PROBLEM DETAILS:
Look through the data below, tally the lines where "height" occurs, and write the total alone.

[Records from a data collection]

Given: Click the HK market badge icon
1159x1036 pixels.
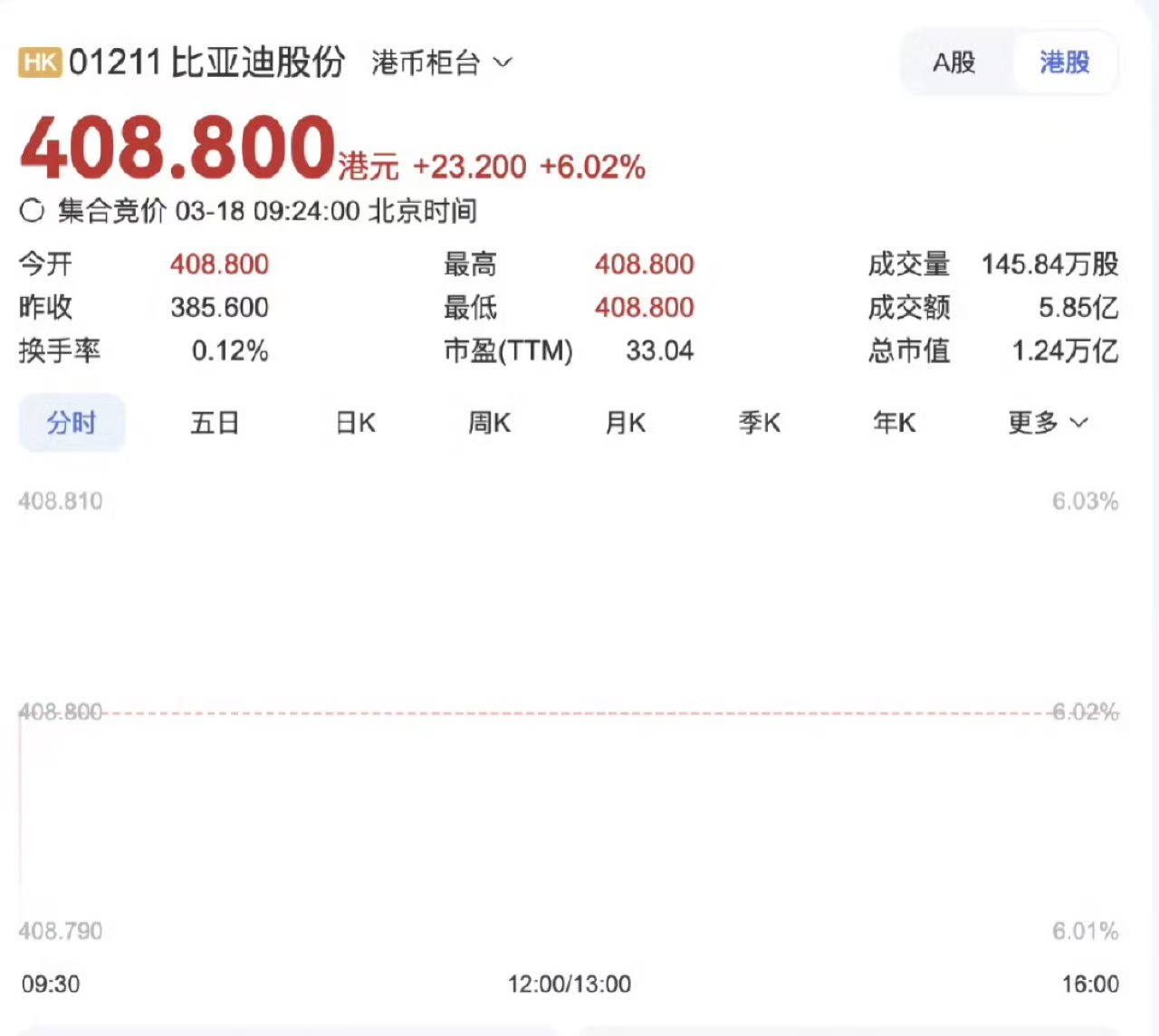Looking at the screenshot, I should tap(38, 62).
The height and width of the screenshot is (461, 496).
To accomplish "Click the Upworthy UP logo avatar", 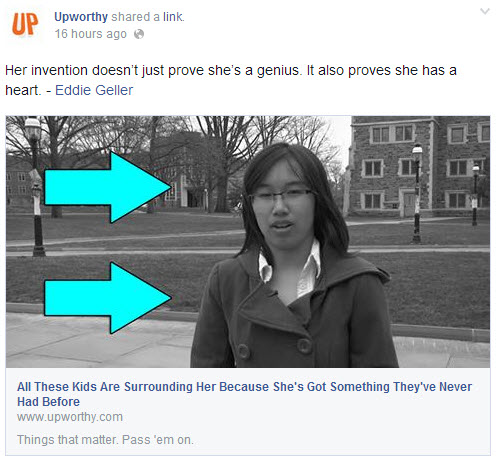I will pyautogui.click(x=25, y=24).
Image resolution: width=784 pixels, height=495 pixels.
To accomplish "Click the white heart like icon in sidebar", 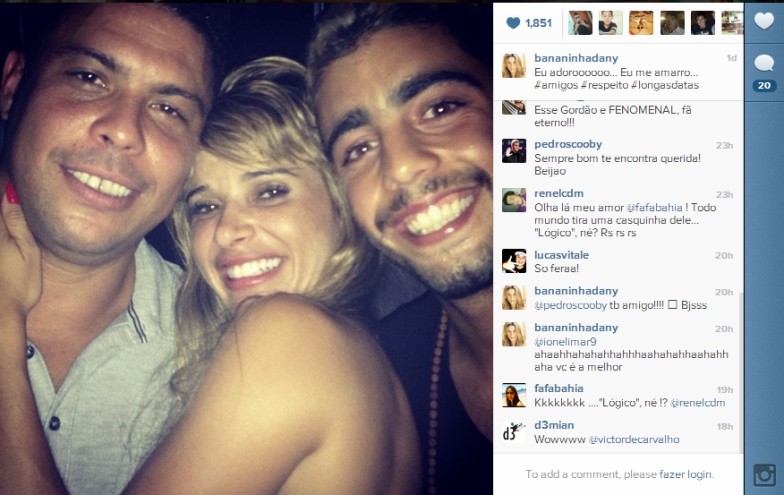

RESPONSE BOX:
2